Mustafa Kamalak, genel af çıkmasının gerekçelerini sıralarken, Başbakan'ın Başdanışmanı'nın açıklamalarını hatırlatarak, konuşmasını şöyle sürdürdü; “Tabiri caizse Türkiyemizin aile reisi konumunda olan Sayın Başbakanımız'ın Başdanışmanı çok önemli bir cümle kullandı. 'Türk ordusuna kumpas kuruldu' dedi. Bu cümle, mahkeme kararlarını tartışır hale getirdi. Çok ciddi, bir cümledir. Gazeteci, tabi ki vicdanı kanaatini dile getirir. Ama bir yetkilinin, mahkeme kararlarını tartışılır hale getirmesi, kanaatimce muhalefetin ya da sivil toplum kuruluşlarının veya medyanın ifadesinden çok farklıdır. Konuşan, sıradan bir kişi değil. Türkiye Cumhuriyeti Başbakanı'nın Başdanışmanı'dır. Bir şeyler bildiği, kabul edilir. Bu durumda, çok acı bir tablo vardır. Şu halde, biz hürmet ettiğimiz kararlarına Anayasa icabı uymak zorunda olduğumuz hakimlere, şüphe ile bakmak durumundayız. Hakimlerimiz, bu duruma müstahak değildir. Savcılara, emniyet mensuplarına şüphe ile bakmak gerekir. Hukuk devleti bakımından kabul edilemezdir. Her kurumun içinde yanlış yapan birkaç kişi ya da bir grup olabilir. Ama bunu, bütün teşkilata mal etmek kanaatimce devlet adına kabul edilemez durumdur. Hayatını riske eden polislere, vatandaş şunu soracaktır. Devletin polisi midir. Yoksa bir örgüt üyesi midir. Türk milleti adına karar veren, hakim. Gerçekten adaletin peşinde mi, yoksa bir örgüt üyesi midir. Dava açan savcılar, hukuk adına mı kanun namına mı, anayasa adına mı dava açıyor, yoksa ideolojik sebeplerle mi hareket ediyor?

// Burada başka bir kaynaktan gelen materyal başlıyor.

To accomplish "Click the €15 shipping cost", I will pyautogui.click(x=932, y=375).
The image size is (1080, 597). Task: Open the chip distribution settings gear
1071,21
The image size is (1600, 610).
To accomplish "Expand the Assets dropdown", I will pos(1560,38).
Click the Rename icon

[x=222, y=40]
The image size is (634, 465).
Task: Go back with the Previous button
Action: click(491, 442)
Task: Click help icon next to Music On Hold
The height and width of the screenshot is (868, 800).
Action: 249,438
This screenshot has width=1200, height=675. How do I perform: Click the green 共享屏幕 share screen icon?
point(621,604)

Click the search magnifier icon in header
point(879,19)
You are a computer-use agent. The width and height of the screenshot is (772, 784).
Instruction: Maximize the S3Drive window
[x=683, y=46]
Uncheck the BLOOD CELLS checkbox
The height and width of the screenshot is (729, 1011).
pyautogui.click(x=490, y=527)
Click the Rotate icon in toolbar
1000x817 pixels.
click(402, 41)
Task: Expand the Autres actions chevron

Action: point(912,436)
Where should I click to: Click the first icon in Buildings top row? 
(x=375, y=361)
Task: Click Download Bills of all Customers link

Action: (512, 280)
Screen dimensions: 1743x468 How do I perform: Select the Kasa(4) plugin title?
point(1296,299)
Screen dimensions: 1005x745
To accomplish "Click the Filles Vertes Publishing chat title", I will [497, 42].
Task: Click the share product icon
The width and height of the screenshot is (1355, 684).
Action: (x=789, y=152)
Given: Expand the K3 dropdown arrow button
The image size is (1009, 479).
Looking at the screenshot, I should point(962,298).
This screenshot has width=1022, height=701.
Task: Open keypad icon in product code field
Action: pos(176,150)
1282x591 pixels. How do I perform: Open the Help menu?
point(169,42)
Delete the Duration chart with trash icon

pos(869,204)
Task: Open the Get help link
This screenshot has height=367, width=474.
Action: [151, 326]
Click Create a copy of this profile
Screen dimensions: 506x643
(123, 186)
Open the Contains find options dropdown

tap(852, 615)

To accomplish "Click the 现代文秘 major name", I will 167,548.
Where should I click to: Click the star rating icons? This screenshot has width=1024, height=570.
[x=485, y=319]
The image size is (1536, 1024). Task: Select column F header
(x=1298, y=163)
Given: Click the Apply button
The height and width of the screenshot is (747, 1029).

Militanca bir duygu ile mi, dava açıyor. Bugüne kadar, verilmiş kararlar var. Bunu sıradan birileri söylemiyor.”

Kamalak, Başbakan'ın Başdanışmanı bir şeyler bilerek bu sözleri kullandıysa, yargılamanın yeniden yapılması gerektiğini ifade ederek, “Mevcut kanunlara göre de bu mümkün değil. Öncelikle kesinleşmiş bir mahkeme kararı olmalıdır. Ortaya çok ciddi bir deliller çıkması gerekir. Başbakanımızın Sayın Başdanışmanı bence öyle laf olsun diye söyleyemez. Söylemiş olsa bile, belgeye dayanmıyorsa, iadeyi muhakemeyi gerektirmez. Ama ortada, şüpheli bir durum var. Netice itibarıyla, bir şekilde bu şüphenin giderilmesi gerekir. 'Kanun çıkarır, bu süreçte verilen kararlar yeniden değerlendirilmelidir' der. Bu gelişi güzel söylenmiş söz denir ve sayın Başbakan, Başdanışmanı'nı görevden uzaklaştırır. Üçüncü ihtimal genel aftır. O cümle basit gibi ama, hukuk devleti açısından yenilir yutulur bir cümle değildir.” dedi.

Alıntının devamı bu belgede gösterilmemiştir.